— DOCUMENT EXTRACT —
>> BEGIN
Spring, summer and autumn fail to hold a candle to the weight of nostalgia that summer brings around every time May rolls around, with its hazy early mornings and ginger twilight evenings. In one’s youth, these months would be spent basking in the glorious, frivolous ephemerality of adolescence, yet, once the winds of change have blown those times away, such celebrated evenings will haunt you for the rest of your life, in the words of the great Jonathan Richman.
Just like great music, cinema has long held the power to transport oneself back to the very greatest days of summer sun, with filmmakers using the season to evoke visceral feelings of love, regret, opportunity and much more. Such movies aren’t just made to pierce into our nostalgia for youth either, with films like Alexander Payne’s Sideways, Woody Allen’s Vicky Cristina Barcelona and William Wyler’s Roman Holiday each eliciting the frenetic joys of love and passion under the sun.
Yet, given the nature of Earth’s most popular season, it shouldn’t come as too much of a surprise that our picks for the ten movies that perfectly depict summer speak to every aspect of the season’s ability to transport us back in time to when the seemingly endless days presented a canvas of ceaseless opportunity.
ADVENTURELAND (2009, GREG MOTTOLA)
Unless you’re lucky enough to live just off the M3 next door to Thorpe Park or on the scenic slopes of Scarborough, a mere stone’s throw from Flamingo Land, it’s unlikely that you would have worked at an amusement park or summer camp in the UK. But in the USA, such summer jobs are commonplace, with Greg Mottola’s 2009 Adventureland being one of the finest films to represent the colour of such an opportunity.
>> END
— EXTRACTED INFORMATION —
>> BEGIN
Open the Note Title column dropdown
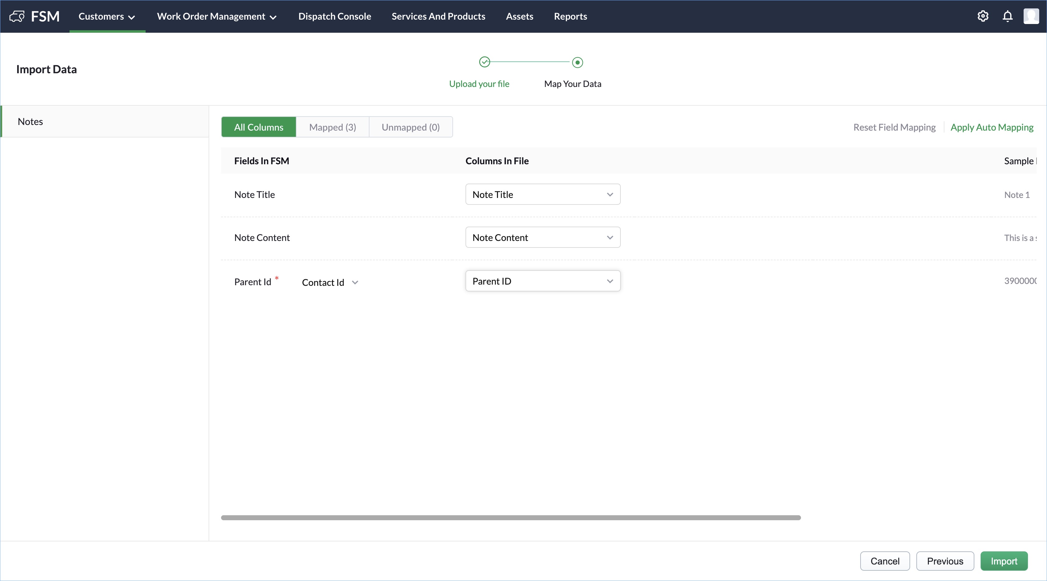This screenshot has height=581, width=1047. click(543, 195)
>> END
>> BEGIN
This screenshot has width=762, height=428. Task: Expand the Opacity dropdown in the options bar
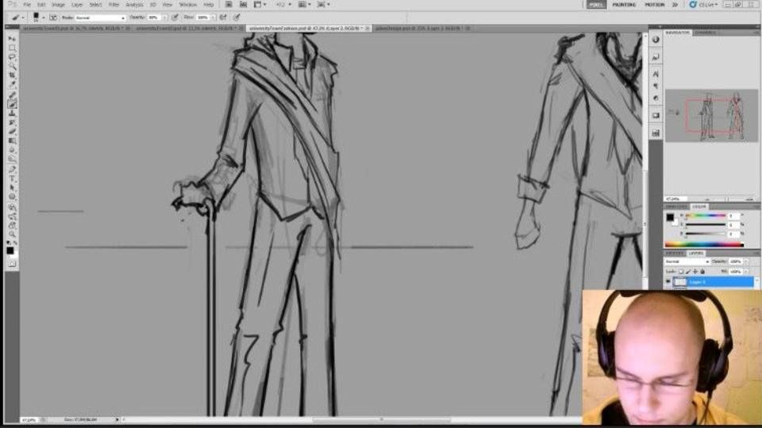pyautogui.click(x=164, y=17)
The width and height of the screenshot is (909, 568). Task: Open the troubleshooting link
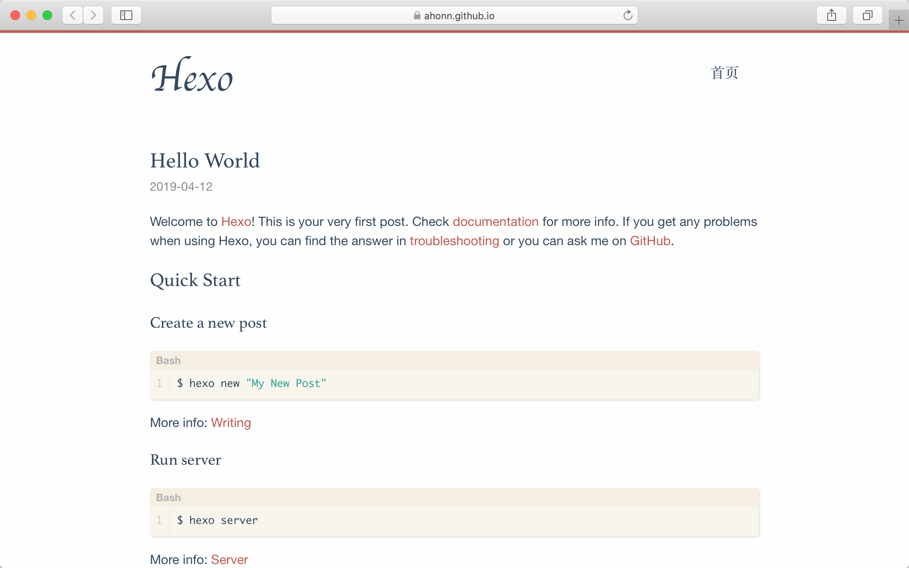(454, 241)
>> END
>> BEGIN
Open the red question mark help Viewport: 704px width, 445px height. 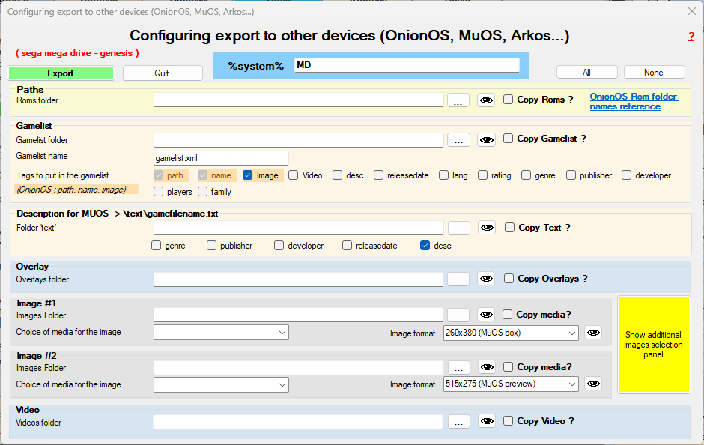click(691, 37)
>> END
— REQUESTS —
1. In the article on summer films, who directed Roman Holiday?
2. Reproduce the portion of the article on summer films that opens with the words "Just like great" and closes with "under the sun.", substituting "film" for "cinema".
3. Resume the article on summer films from the point at which it stops.
The records were taken from a separate source.

— RESPONSES TO THE TASKS —
1. William Wyler

2.
Just like great music, film has long held the power to transport oneself back to the very greatest days of summer sun, with filmmakers using the season to evoke visceral feelings of love, regret, opportunity and much more. Such movies aren’t just made to pierce into our nostalgia for youth either, with films like Alexander Payne’s Sideways, Woody Allen’s Vicky Cristina Barcelona and William Wyler’s Roman Holiday each eliciting the frenetic joys of love and passion under the sun.

3.
Starring Kristen Stewart hot off the back of her Twilight success and Jesse Eisenberg shortly before he became a darling of indie cinema, Adventureland tailed James, a college graduate who reluctantly takes a summer job at an amusement park while he searches for his real life purpose. Simply charming, Adventureland allowed Mottola to expand on the earnest aspects of 2007’s Superbad with a coming-of-age tale that oozed allure, illustrating a group of disparate souls thriving in the ‘purgatory’ of in-between jobs.
MY SUMMER OF LOVE (2004, PAWEL PAWLIKOWSKI)
Just as Adventureland demonstrated how summer can be a plain of endless opportunity, Paweł Pawlikowski’s My Summer of Love explored how such spontaneity can blossom unlikely love and personal discovery. Also featuring Emily Blunt and Natalie Press, a pair of stars whose careers were only just beginning to germinate, Pawlikowski’s film, which was based on the novel of the same name by Helen Cross, explores the romance that flourishes between two young women under the unusually golden sun of the Yorkshire countryside.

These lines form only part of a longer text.